--- begin ---

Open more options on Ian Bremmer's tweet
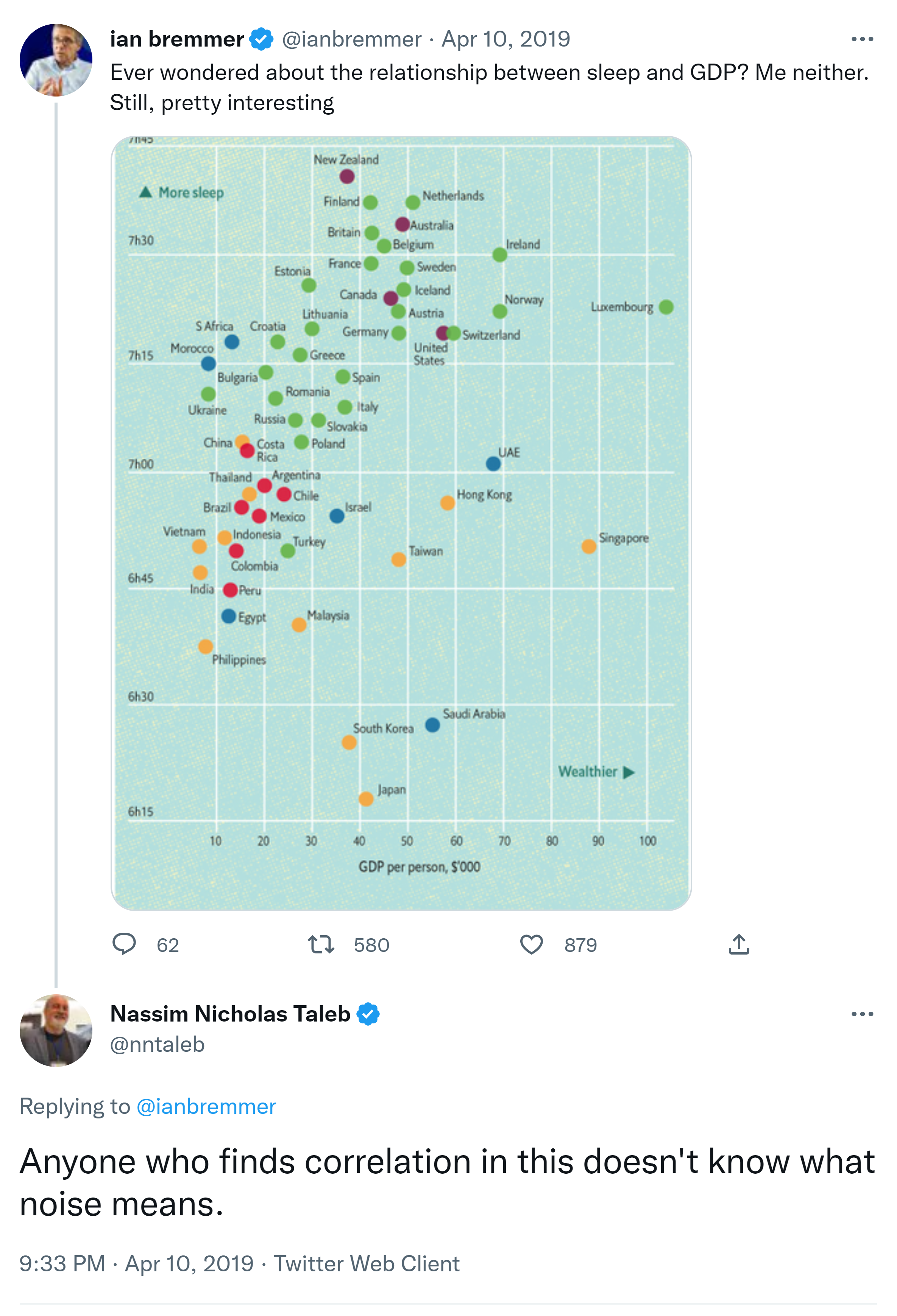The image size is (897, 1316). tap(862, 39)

--- end ---
--- begin ---

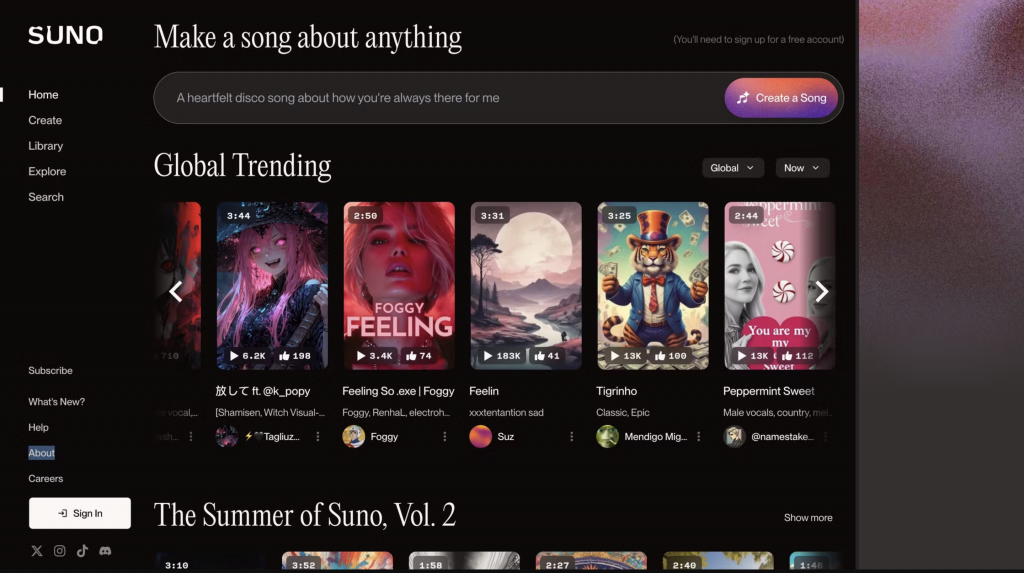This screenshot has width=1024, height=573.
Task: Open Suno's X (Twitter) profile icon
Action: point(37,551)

--- end ---

What this task involves: Please repeat the entries verbatim from the line with "This screenshot has width=1024, height=573." to the line with "Action: point(37,551)", including both of those lines, and leave the pictures out of your answer.

Expected answer:
This screenshot has width=1024, height=573.
Task: Open Suno's X (Twitter) profile icon
Action: point(37,551)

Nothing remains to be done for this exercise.